Suppose that the probability that a particular computer chip fails after \( \mathrm{t}=\mathrm{a} \) hours of operation is \( 0.00004 \int_{\mathrm{a}}^{\infty} e^{-0.00004 \mathrm{t}} \mathrm{dt} \). a. Find the probability that the computer chip fails after \( 13,000 \mathrm{hr} \) of operation (that is, the chip lasts at least \( 13,000 \mathrm{hr} \) ). b. Of the chips that are still in operation after \( 13,000 \mathrm{hr} \), what fraction of these will operate for at least another \( 13,000 \mathrm{hr} \) ? c. Evaluate \( 0.00004 \int_{0}^{\infty} e^{-0.00004 \mathrm{t}} \mathrm{dt} \) and interpret its meaning.

**a.
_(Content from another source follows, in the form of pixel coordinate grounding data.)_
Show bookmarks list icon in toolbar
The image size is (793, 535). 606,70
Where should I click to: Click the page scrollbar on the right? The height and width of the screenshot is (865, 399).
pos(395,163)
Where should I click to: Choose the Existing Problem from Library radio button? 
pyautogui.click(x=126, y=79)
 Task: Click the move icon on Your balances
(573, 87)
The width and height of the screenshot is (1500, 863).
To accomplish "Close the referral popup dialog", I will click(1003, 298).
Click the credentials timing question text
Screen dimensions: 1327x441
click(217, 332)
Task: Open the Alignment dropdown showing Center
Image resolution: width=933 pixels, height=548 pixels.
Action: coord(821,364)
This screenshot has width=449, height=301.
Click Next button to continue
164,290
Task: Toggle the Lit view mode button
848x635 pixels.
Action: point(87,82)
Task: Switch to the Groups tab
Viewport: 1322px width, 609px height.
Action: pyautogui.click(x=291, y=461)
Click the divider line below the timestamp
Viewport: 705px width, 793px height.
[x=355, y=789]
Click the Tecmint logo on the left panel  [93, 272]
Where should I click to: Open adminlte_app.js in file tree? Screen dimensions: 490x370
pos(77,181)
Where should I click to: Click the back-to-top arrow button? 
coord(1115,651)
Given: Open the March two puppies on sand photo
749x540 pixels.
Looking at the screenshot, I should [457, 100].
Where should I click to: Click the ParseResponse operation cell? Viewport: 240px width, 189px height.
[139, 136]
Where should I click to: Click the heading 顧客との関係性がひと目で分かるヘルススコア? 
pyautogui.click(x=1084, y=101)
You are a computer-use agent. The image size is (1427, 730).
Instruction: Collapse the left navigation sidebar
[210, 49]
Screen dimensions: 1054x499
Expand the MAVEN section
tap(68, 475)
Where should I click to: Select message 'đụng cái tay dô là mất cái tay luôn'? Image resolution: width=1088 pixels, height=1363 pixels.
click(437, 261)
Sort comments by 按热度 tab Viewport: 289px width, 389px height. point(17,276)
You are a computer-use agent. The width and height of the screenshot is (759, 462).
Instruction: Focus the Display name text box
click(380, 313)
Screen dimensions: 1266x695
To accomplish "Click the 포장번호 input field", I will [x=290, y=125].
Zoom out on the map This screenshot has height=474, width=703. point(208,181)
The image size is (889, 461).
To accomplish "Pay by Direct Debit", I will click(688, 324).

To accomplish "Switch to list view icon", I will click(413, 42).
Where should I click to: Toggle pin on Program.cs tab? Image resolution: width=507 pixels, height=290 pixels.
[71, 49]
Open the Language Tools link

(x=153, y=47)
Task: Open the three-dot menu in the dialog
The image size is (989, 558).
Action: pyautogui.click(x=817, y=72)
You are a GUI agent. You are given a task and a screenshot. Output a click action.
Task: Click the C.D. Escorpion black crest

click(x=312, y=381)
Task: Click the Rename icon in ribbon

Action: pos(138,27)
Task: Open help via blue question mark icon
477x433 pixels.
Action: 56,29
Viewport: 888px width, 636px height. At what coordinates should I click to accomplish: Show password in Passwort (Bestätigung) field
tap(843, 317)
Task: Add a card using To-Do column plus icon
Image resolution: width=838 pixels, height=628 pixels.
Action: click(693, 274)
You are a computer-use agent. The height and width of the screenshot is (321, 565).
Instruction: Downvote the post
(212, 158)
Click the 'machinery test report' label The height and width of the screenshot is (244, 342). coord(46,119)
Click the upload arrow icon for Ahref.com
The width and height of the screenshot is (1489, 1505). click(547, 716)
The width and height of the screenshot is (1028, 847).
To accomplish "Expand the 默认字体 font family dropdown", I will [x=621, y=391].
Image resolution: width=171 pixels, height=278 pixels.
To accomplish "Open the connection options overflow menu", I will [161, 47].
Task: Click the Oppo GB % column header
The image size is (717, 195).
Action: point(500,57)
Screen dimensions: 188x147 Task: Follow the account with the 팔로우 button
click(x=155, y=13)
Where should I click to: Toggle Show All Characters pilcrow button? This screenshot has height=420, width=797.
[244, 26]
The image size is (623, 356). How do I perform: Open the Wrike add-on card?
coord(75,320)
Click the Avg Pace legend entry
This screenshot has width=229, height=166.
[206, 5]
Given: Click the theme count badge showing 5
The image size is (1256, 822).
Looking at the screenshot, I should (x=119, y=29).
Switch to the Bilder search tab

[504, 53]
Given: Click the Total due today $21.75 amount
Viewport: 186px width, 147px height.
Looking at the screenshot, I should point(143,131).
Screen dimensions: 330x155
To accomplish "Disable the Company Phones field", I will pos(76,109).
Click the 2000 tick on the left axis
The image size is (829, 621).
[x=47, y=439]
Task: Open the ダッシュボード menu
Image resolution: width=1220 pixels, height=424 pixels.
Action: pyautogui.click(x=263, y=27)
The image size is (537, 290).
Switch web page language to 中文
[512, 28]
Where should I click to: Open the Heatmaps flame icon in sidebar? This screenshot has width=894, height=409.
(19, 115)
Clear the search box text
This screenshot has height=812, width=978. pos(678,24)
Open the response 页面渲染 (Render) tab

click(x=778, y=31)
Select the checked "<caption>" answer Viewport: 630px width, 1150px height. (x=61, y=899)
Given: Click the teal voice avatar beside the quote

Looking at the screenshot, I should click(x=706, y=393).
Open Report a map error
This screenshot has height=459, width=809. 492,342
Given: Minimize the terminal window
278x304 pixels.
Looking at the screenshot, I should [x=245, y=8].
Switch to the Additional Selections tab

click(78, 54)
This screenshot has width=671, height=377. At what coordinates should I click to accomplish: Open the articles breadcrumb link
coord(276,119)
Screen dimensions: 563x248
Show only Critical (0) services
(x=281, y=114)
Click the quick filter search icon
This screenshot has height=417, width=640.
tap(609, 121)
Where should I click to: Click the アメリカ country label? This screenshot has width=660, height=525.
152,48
Probability the chip fails after 13,000 hours** The probability that the chip fails after \( t = a \) hours is given by \[ P(T \ge a) = 0.00004 \int_{a}^{\infty} e^{-0.00004\,t}\,dt. \] For \( a = 13000 \), we have \[ P(T \ge 13000) = 0.00004 \int_{13000}^{\infty} e^{-0.00004\,t}\,dt. \] Evaluate the integral: \[ \int_{13000}^{\infty} e^{-0.00004\,t}\,dt = \left[-\frac{1}{0.00004} e^{-0.00004\,t}\right]_{13000}^{\infty} = \frac{1}{0.00004}\, e^{-0.00004 \times 13000}. \] Multiplying by \(0.00004\), we obtain \[ P(T \ge 13000) = 0.00004 \cdot \frac{1}{0.00004}\, e^{-0.00004 \times 13000} = e^{-0.00004 \times 13000}. \] Since \[ 0.00004 \times 13000 = 0.52, \] the probability is \[ P(T \ge 13000) = e^{-0.52}. \] --- **b. Fraction operating for at least another 13,000 hours given survival to 13,000 hours** We are asked to compute the conditional probability that a chip will operate for at least another 13,000 hours given that it has already operated for 13,000 hours. This is given by \[ P(T \ge 26000 \mid T \ge 13000) = \frac{P(T \ge 26000)}{P(T \ge 13000)}. \] We already found \[ P(T \ge 13000) = e^{-0.00004 \times 13000} = e^{-0.52}. \] Similarly, \[ P(T \ge 26000) = e^{-0.00004 \times 26000} = e^{-1.04}. \] Thus, \[ P(T \ge 26000 \mid T \ge 13000) = \frac{e^{-1.04}}{e^{-0.52}} = e^{-1.04 + 0.52} = e^{-0.52}. \] --- **c. Evaluation of \( 0.00004 \int_{0}^{\infty} e^{-0.00004\,t}\,dt \) and its interpretation** First, evaluate the integral: \[ \int_{0}^{\infty} e^{-0.00004\,t}\, dt = \left[-\frac{1}{0.00004} e^{-0.00004\,t}\right]_{0}^{\infty} = \frac{1}{0.00004}\left( e^{-0.00004 \times 0} - \lim_{t\to\infty} e^{-0.00004\,t} \right). \] Since \[ e^{-0.00004 \times 0} = 1 \quad \text{and} \quad \lim_{t\to\infty} e^{-0.00004\,t} = 0, \] we have \[ \int_{0}^{\infty} e^{-0.00004\,t}\, dt = \frac{1}{0.00004}. \] Multiplying by \(0.00004\): \[ 0.00004 \int_{0}^{\infty} e^{-0.00004\,t}\, dt = 0.00004 \cdot \frac{1}{0.00004} = 1. \] **Interpretation:** The result \(1\) confirms that the total probability of the chip failing at some time (i.e., over its entire lifetime) is \(1\). This means the probability distribution is properly normalized; the chip is certain to eventually fail.